(DIRECTION 1)
In the piece on personal statements, which school encourages students to write about family, education, talents or passions?
(DIRECTION 2)
Decide whether each statement agrees with the piece on personal statements, and give yes or no along with the deciding words of that piece, quoted exactly: (a) The writer is finishing graduate school applications. (b) The piece likens writing the essay to a job interview. (c) Schools want applicants to present someone other than themselves in the essay.
(DIRECTION 3)
Carry on the piece on personal statements from its final sentence, keeping its voice and advice format.

-- start of TEXT EXCERPT --

Personal statements give a better understanding of who you are, beyond the rigid constraints of the “fill-in-the-blank” application.
Like many around this time of the year, I am finishing my graduate school applications. Looking for advice and guidance, I decided to compare different schools’ personal statement requirements and ask admissions offices for advice. Here’s what I found:
1. Be yourself
The Columbia Graduate School for Journalism encourages students to write about family, education, talents or passions. They want to hear about significant places or events in your life; about books you have read, people you have met or work you’ve done that has shaped the person you have become.
Schools want to know about you so don’t portray someone else in the essay. It’s almost like going on a first date. You want to display your best qualities but be yourself at the same time. You want the other person to like you, not someone you’re pretending to be.

-- end of TEXT EXCERPT --
-- start of DATASET CONTENT --

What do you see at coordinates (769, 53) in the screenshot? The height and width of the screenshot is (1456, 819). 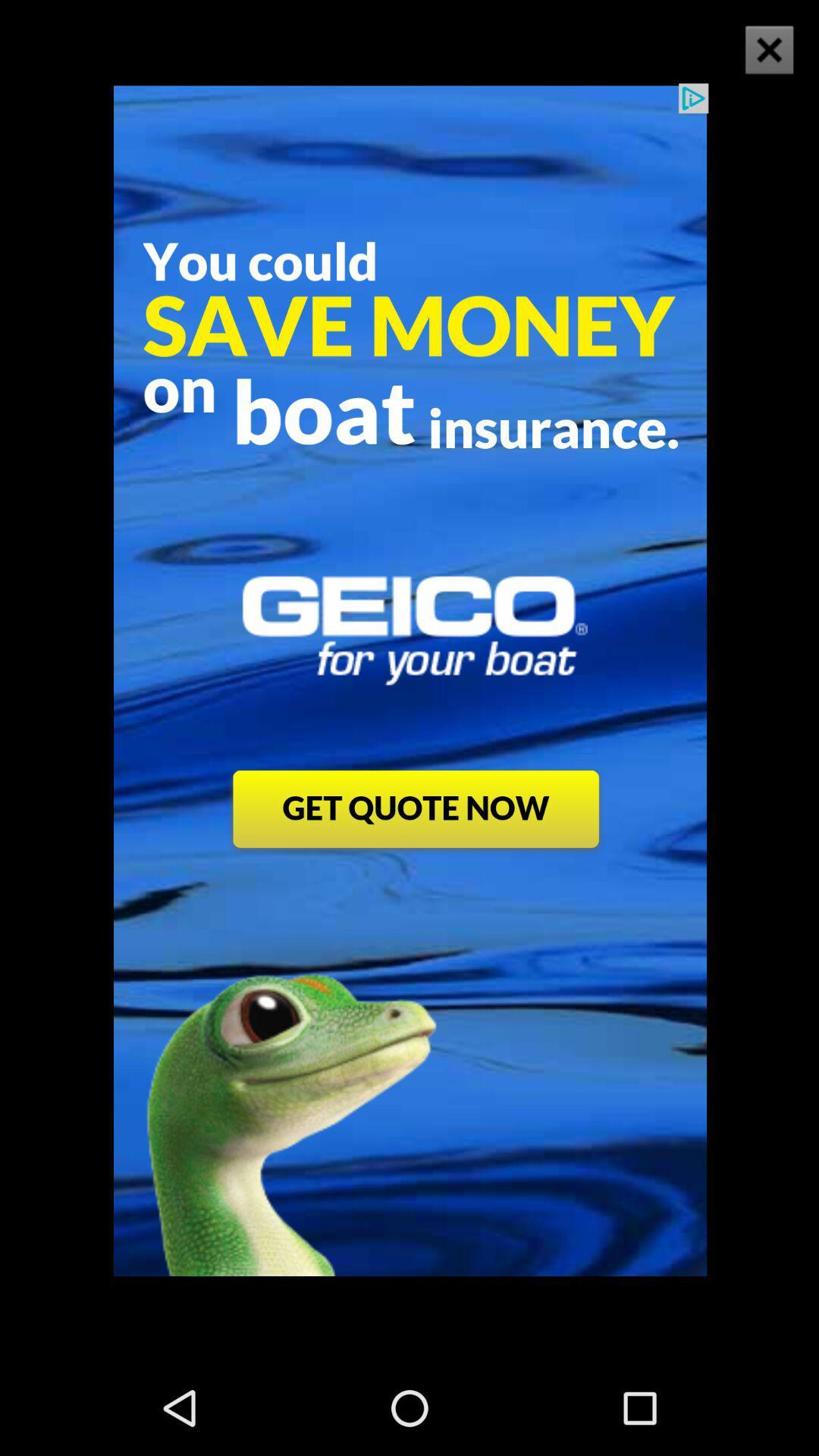 I see `the close icon` at bounding box center [769, 53].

-- end of DATASET CONTENT --

(TASK ANSWER 1)
The Columbia Graduate School for Journalism.

(TASK ANSWER 2)
(a) Yes: "I am finishing my graduate school applications"
(b) No: "It’s almost like going on a first date."
(c) No: "don’t portray someone else in the essay"

(TASK ANSWER 3)
2. Show diversity
Rayna Reid, a personal statement guru, received her undergraduate degree at Cornell, Masters at the University of Pennsylvania and is currently pursuing a Law degree at Columbia. Reid says a personal statement is really just a way to make the college fall in love with you.
“The essay is where you really get a chance to differentiate yourself from the other applicants,” she said. “Explain why they should accept you. What will you contribute?”
Sean Carpenter, University of Southern California Student Services Associate and undergraduate student, reiterates the importance of differentiating yourself from other applicants.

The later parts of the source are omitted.